I have the Canon one. Bad news first:

The mechanical connection between it and the body is a bit sloppy, meaning that putting the camera on a tripod (attached to the grip) isn't the most rigid setup. That screw is also gear-driven and those plastic gears can be damaged if you put them on too tightly, leading to your grip being a permanent fixture. Also your thumb is a long way from the directional controller, so changing AF points means changing your hold on it.

The good news: It works, and it has an off switch if you don't want to hit the buttons accidentally. The AA cell adapter is probably only an emergency measure, but it is nice to have the option if you run out of batteries and you can't find your charger. I haven't run my camera hard enough that I felt I needed two batteries in it, but the added run time could very well be useful if you don't want to stop or if you want to keep the door shut.

I got mine on eBay for a good price so I don't feel bad about it, but I doubt I'd have paid full retail for it.

Jim


----------



## neuroanatomist (Oct 1, 2012)

Jim Saunders said:


> The mechanical connection between it and the body is a bit sloppy, meaning that putting the camera on a tripod (attached to the grip) isn't the most rigid setup.
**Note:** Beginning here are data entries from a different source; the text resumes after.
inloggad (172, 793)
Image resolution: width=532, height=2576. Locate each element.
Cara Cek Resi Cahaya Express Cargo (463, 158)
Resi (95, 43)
+1. That's one of the things I didn't like about the grip, and conversely one thing I love about the 1D X (another is the second joystick on the portrait grip, shared by the 5DIII's grip but not as well placed there).



Jim Saunders said:


> That screw is also gear-driven and those plastic gears can be damaged if you put them on too tightly, leading to your grip being a permanent fixture.



I didn't know this until the person who bought my gripped 5DII mentioned it when he was checking out the camera. Mine was fine, I didn't overtighten.


----------



## Jim Saunders (Oct 3, 2012)

I put a little tiny bit of vacuum pump grease on the threads on mine. I've seen it used as anti-seize elsewhere and had some, but vaseline would probably work too. No sense in your grip getting stuck if it can be helped.

Jim


----------